Classification frameworks distinguish the primary angle-closure suspect, primary angle closure, and primary angle-closure glaucoma along a continuum (Foster 2002). On management strategy, the EAGLE randomised trial compared early lens extraction with laser peripheral iridotomy in primary angle-closure disease and reported outcomes favouring early lens extraction on several measures, informing how the role of the lens is understood (Azuara-Blanco 2016). Terminology and assessment are summarised in current society guidelines (European Glaucoma Society 2021).

History

Angle-closure glaucoma was long understood mainly as the dramatic acute attack, but population surveys and the work of Foster and colleagues reframed it as a spectrum anchored on the configuration of the drainage angle and the presence of optic nerve damage.

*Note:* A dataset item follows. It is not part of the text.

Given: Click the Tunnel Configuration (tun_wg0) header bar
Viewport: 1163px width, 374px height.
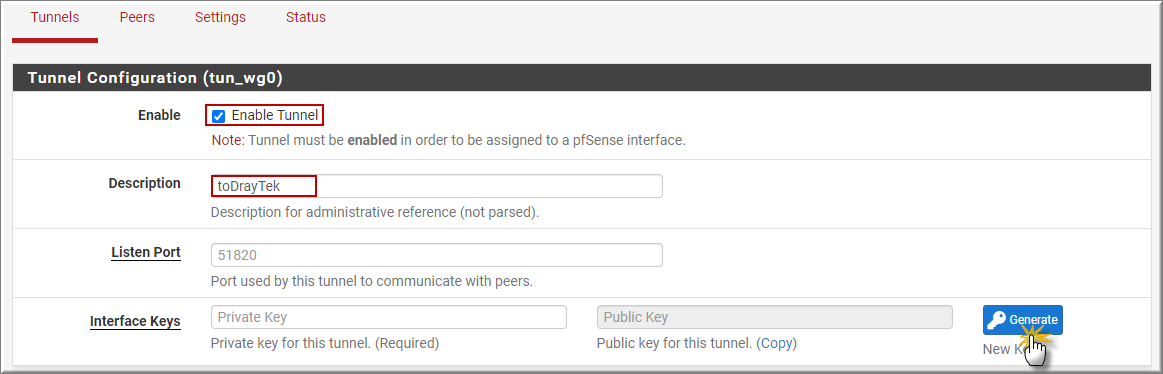Looking at the screenshot, I should click(581, 78).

Later randomised evidence shifted attention from iris-based mechanisms alone toward the contribution of the lens (Foster 2002; Azuara-Blanco 2016).

Debates

What is the optimal first intervention for primary angle-closure glaucoma?
Historically laser peripheral iridotomy addressing pupillary block was the standard first step, but the EAGLE trial reported advantages for early lens extraction, prompting reassessment of the lens's role versus iris-directed treatment.

Key figures

  • Paul J. Foster
  • Augusto Azuara-Blanco
  • Jost B. Jonas
  • Harry Quigley

Related topics

Seminal works

  • foster-2002
  • azuara-blanco-2016
  • jonas-2017

Frequently asked questions

How is angle-closure glaucoma different from open-angle glaucoma?
In angle-closure disease the peripheral iris physically blocks the drainage angle, whereas in open-angle disease the angle stays anatomically open while outflow resistance rises within the trabecular meshwork.
What is an acute angle-closure crisis?
It is a sudden, often symptomatic rise in intraocular pressure caused by abrupt closure of the drainage angle; it is considered an ophthalmic emergency and is mechanistically distinct from the slowly progressive chronic forms of angle closure.